In the opening chapters of Uzumaki, every arc is more or less episodic and the only connective tissue seems to be that these events center around the main characters, Kirie Goshima and Shuichi Saito, and the town of Kurouzu-Cho. However, as readers delve further into this dread-filled tale, the nature of the chapters begins to make sense. Kurouzu-Cho has been cursed by the spiral and citizens slowly become enthralled with the shape, allowing it to destroy themselves or their livelihoods.
The first stories focus on individuals, but soon the weather and laws of physics themselves succumb to swirls and whirlpools. It’s almost like the stories and the entirety of the book itself is organized to mimic a spiral. On a micro and macro-level, Uzumaki starts small but continues to expand. This can be most seen in the beginning stories, which all contain a character with a peculiar trait that spirals (pun intended) out of control.
Mr.
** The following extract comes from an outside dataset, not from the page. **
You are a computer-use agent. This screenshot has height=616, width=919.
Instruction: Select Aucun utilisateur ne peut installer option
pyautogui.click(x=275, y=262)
Saito, Shuichi’s father, begins this trend through his obsession with spirals. He collects anything and everything with the pattern on it and even begins swirling his bathwater and demanding spiral foods. By the end of his tale, he buys a giant, circular container to turn himself into a spiral and kills himself. This pattern continues through multiple characters. Mitsuru, known by his peers as Jack-in-the-Box, continuously jumps out of places to scare Kirie until it kills him. Another student, Katayama, known for his slowness and chronic tardiness, has a spiral-shaped growth emerge on his back before turning into a giant snail.
After many of these individual-focused episodes, the book begins slowly upping the stakes. At first, a long-dead lighthouse comes to life, illuminating the area with superheated, spiraling light, but this is mild compared to what comes next. By the end, the laws of nature and reality have turned on the citizens of Kurouzu-Cho. Because the book’s structure mimics the story’s antagonist, the reader feels intensely immersed in the terror. Each chapter entices the reader into a truck and pushes them down a hill. This style of the story shows Ito’s meticulous thought that makes Uzumaki unlike any of his other works.
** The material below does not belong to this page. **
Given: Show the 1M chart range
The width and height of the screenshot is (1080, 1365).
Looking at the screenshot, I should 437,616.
Readers are strung along as an increasing number of Kurouzo-Cho’s residents fall into the claws of the spiral. Kirie and Shuichi aren’t sure what is causing these supernatural events, but each victim seems to lead them closer to the truth.
By the end, the two have some theories and deductions about the origins of the spiral and what might be causing it, but nothing concrete. Even with the alleged source staring them in the face, this story's antagonist appears beyond human understanding.
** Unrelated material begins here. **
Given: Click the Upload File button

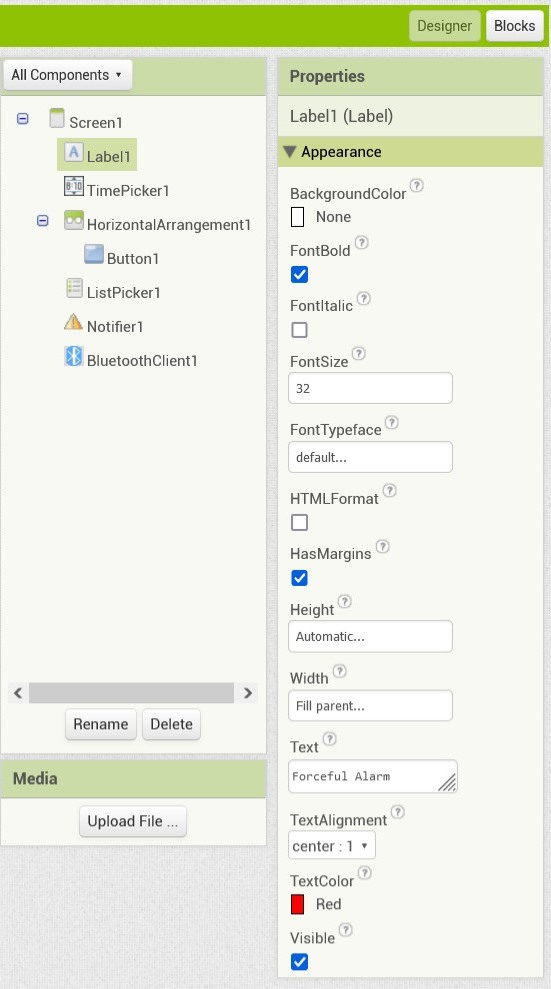Looking at the screenshot, I should point(132,821).
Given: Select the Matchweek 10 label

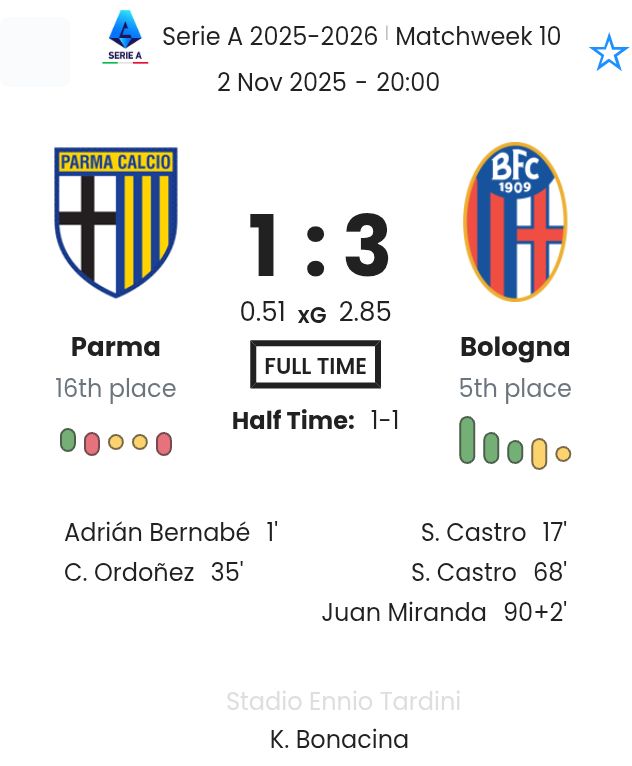Looking at the screenshot, I should (x=478, y=37).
Uzumaki’s epilogue, which features Ito searching for the “secret of the spiral,” seems to suggest this is intentional. Within this short coda, the cartooned author is eventually visited by an old man who promises the answers he seeks, but the story ends before the reader receives any answers. What this suggests is that the secret of the spiral is nothing. There is no secret or, at the very least, the secret can never be known. This revelation is stunning and shows the horror at the root of this comic’s antagonist: the fear of the unknown.
The spiraling structure wouldn’t be as effective if the terror weren’t a mystery throughout. What ultimately makes this story so shocking is that the reader goes through a constant building and release of intense dread only to realize there is no happy ending and none of the questions posed have black-and-white answers. This futility of incomprehension nags at the human need for stories to have closure. It’s unlike other more traditional horror stories, such as Frankenstein and Dracula, because the monster doesn’t have decipherable motivations. The spiral of Uzumaki is not a character, but a force: an uncaring, indifferent entity.
It’s scary because it can’t be understood and its secrets will never be revealed.
Beyond the previously discussed theme of fearing the unknown, Uzumaki is also a thoughtful exploration of a relatable human flaw: obsession. Many of the supernatural occurrences that focus on individuals spiral out of their desire for an object, person, or idea. Following the structure of the story, these desires begin as quirks but devolve into deadly consequences. Although this is explored in multiple characters, the best example comes from Kirie’s classmate, Azumi.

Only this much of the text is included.